Por: Clodomir Santos de Morais

Dona Rosa Magalhães não morreu, porque a vida eterna, a imortalidade é dos que defendem os pobres. É inadequado dizer-se que ela descansou, já que Dona Rosa Magalhães nunca manifestou cansaço.

O trabalho para ela era a felicidade, tanto é assim que, nos seus últimos momentos, continuava no posto de professora, dando lições de amor ao próximo, lições de humanitarismo; pedindo que se construísse uma clínica simples, modesta – enfatizava – lá para aquelas famílias que tinham filhos na escola do carente Bairro da Macambira.

De modo que, a frase latina do “requiescat in pace!” (que descanse em paz!) não se lhe aplica em absoluto. Primeiro, porque ela não estava cansada e, segundo, porque nunca foi no descanso que Dona Rosa buscava a paz e sim no trabalho, na labuta em favor dos pobres, pois assim é que se obtém a paz de espírito, a paz da consciência do dever cumprido; a paz dos que lutam e por isso mesmo não temem a morte.

Cruzam com esta e nem tomam conhecimento; como se a morte não existisse. Ignoram-na. Tanto é assim que a agonia de vários dias Dona Rosa passou-a conversando na mais completa lucidez, fazendo sinceras e profundas declarações de amor aos seus alunos e ex-alunos que atenderam ao seu último chamamento, à sua derradeira chamada; pedindo-lhes abraços e distribuindo beijos à face daqueles que mais trataram de honrar a figura impoluta da Mestra.

Lindo! Era como se quisesse dar suas últimas aulas sobre a forma correta, a verdadeira forma de morrer dos justos, daqueles que se entregam às causas dos despossuídos, sem esperar recompensa.

Dona Rosa Magalhães foi uma Dolores Ibarruri cabocla, uma “Pasionaria”, pois aquela morreu na idade desta e, como esta, foi, até em seus últimos momentos, uma combatente, uma lutadora inflexível em favor dos humildes, dos mais pobres.
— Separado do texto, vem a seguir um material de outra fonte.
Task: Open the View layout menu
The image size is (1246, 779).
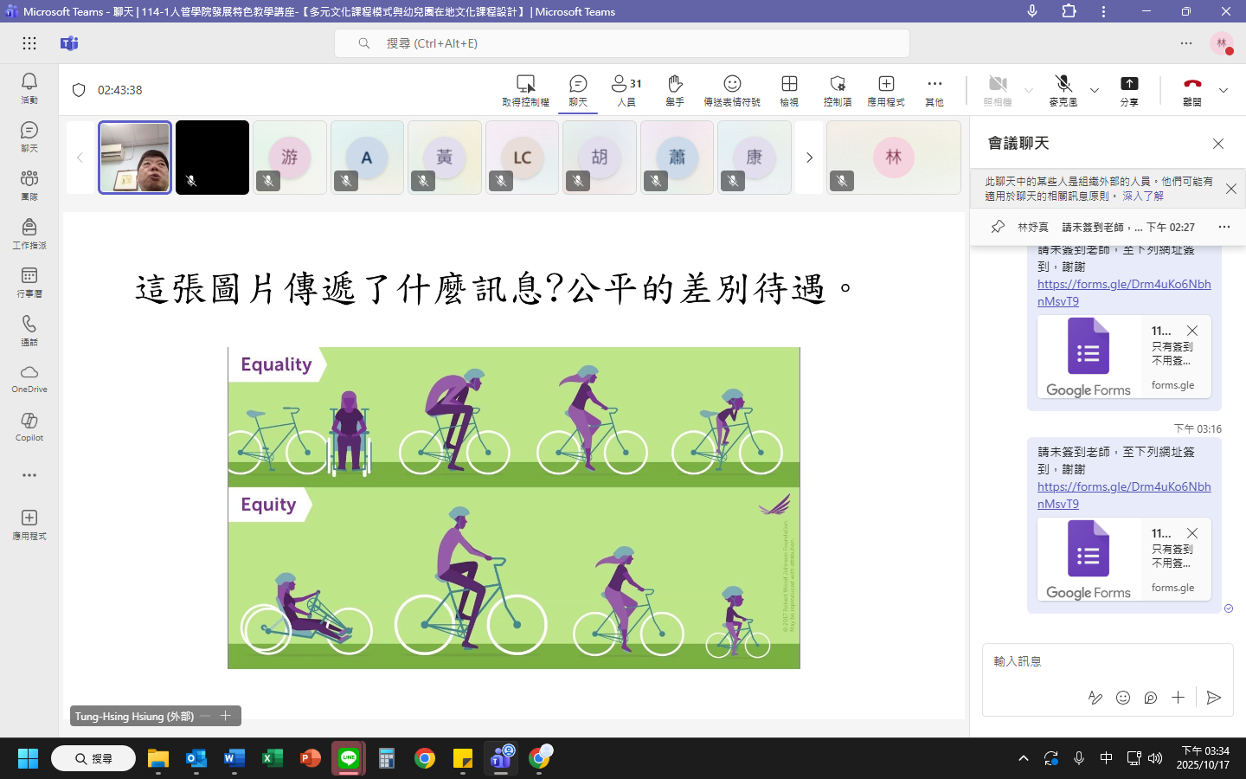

Que os seus alunos sejam iguais a ela, incansáveis na lida contra a ignorância, defendendo concretamente o direito dos pobres à escola, à cultura. Que tratem de imitá-la, se acaso aspiram à vida eterna, ou seja, à condição de imortal da saudosa Profa. Rosa Magalhães – a mais abnegada educadora de toda a Bacia do São Francisco – a Rosa Imperecível.

Clodomir Santos de Morais – Antropólogo Cultural (in memoriam) – Assentamento “União da Vitória”, Município de Fraiburgo, Santa Catarina, 7 de novembro de 1990.